• _Consigna_: Transcribe completo y sin ningún cambio el texto sobre los prospectos de los medicamentos.

• _Texto dado_:
Lo mismo, supongo, sucede con las
medicinas. Si uno lee un prospecto, lo normal es que no se tome ni una píldora,
tal es la cantidad de males que pueden sobrevenirle.
Son tan disuasorios que resultan inútiles. Bien, me recetaron unas pastillas
para algo menor. Las tomé seis días y me sentí anómalamente cansado. Así que,
contra mi costumbre, miré la “información para el usuario”, seguro de que la
fatiga figuraría entre los efectos secundarios. Me encontré con una sábana
escrita con diminuta letra por las dos caras. El apartado “Advertencias y
precauciones” ya era largo, y desaconsejaba el medicamento a quien padeciera
del corazón, del hígado, de los riñones, diabetes, tensión ocular alta y qué sé
yo cuántas cosas más. Pero esto era un aperitivo al lado del capítulo “Posibles
efectos adversos”, dividido así: a) “Poco frecuente (puede afectar hasta a 1 de
cada 100 personas)”; b) “Raro (hasta a 1 de cada 1.000)”; c) “Desconocido (no
se puede determinar la frecuencia a partir de los datos disponibles)”. Luego
venía otra tanda, dividida en: a) “Muy frecuente (más de 1 de cada 10)”; b)

• _Líneas proporcionadas_:
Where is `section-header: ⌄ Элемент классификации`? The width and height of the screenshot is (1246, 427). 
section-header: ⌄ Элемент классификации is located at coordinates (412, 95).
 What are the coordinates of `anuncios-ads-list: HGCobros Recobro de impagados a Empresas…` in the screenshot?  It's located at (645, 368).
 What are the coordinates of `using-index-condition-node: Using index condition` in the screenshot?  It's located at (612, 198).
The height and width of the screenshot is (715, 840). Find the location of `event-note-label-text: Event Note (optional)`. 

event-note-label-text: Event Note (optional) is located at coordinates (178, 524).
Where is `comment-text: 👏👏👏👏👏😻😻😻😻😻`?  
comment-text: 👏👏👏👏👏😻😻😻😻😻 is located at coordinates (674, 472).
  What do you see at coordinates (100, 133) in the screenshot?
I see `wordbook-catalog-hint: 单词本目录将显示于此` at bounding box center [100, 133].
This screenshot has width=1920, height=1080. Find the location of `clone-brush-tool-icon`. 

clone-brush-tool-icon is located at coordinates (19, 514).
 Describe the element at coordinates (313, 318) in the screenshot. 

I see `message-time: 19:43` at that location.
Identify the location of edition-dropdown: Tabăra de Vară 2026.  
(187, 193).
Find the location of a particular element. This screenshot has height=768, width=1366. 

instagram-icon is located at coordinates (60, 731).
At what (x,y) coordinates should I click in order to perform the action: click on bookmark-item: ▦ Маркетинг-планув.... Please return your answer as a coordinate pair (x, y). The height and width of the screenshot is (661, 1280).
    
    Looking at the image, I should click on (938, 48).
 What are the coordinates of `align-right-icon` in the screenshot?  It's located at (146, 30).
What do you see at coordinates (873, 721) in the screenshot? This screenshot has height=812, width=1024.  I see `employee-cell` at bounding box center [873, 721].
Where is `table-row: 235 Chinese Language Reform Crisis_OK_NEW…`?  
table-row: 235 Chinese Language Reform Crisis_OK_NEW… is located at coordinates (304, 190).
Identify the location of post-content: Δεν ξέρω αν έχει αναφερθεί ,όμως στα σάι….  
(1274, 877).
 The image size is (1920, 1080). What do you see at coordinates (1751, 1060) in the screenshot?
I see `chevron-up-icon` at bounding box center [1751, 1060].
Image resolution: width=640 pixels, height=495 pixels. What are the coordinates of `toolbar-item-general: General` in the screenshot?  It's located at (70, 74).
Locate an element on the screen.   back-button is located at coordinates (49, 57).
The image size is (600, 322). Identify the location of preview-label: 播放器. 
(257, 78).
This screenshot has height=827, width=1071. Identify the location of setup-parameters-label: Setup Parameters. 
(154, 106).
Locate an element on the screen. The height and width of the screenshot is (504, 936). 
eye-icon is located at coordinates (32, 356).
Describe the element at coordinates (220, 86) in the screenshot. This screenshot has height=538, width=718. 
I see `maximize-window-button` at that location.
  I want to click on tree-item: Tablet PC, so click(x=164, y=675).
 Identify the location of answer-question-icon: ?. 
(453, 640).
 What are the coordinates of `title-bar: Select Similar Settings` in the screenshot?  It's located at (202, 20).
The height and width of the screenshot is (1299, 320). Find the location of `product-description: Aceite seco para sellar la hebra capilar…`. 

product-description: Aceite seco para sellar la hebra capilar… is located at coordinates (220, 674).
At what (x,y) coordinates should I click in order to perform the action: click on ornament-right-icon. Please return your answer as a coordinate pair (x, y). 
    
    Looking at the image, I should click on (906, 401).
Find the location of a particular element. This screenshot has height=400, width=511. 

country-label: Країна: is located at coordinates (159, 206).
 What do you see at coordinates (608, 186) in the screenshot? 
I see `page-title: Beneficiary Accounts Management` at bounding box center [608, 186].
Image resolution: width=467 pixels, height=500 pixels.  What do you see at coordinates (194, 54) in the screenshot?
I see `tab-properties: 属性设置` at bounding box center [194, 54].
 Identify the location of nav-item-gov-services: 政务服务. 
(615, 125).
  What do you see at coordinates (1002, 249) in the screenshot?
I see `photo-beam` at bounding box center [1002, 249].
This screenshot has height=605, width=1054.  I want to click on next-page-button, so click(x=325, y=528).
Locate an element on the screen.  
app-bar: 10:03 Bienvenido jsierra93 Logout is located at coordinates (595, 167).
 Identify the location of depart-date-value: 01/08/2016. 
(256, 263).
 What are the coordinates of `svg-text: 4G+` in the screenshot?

• _Resultado del ejercicio_:
Lo mismo, supongo, sucede con las
medicinas. Si uno lee un prospecto, lo normal es que no se tome ni una píldora,
tal es la cantidad de males que pueden sobrevenirle.
Son tan disuasorios que resultan inútiles. Bien, me recetaron unas pastillas
para algo menor. Las tomé seis días y me sentí anómalamente cansado. Así que,
contra mi costumbre, miré la “información para el usuario”, seguro de que la
fatiga figuraría entre los efectos secundarios. Me encontré con una sábana
escrita con diminuta letra por las dos caras. El apartado “Advertencias y
precauciones” ya era largo, y desaconsejaba el medicamento a quien padeciera
del corazón, del hígado, de los riñones, diabetes, tensión ocular alta y qué sé
yo cuántas cosas más. Pero esto era un aperitivo al lado del capítulo “Posibles
efectos adversos”, dividido así: a) “Poco frecuente (puede afectar hasta a 1 de
cada 100 personas)”; b) “Raro (hasta a 1 de cada 1.000)”; c) “Desconocido (no
se puede determinar la frecuencia a partir de los datos disponibles)”. Luego
venía otra tanda, dividida en: a) “Muy frecuente (más de 1 de cada 10)”; b)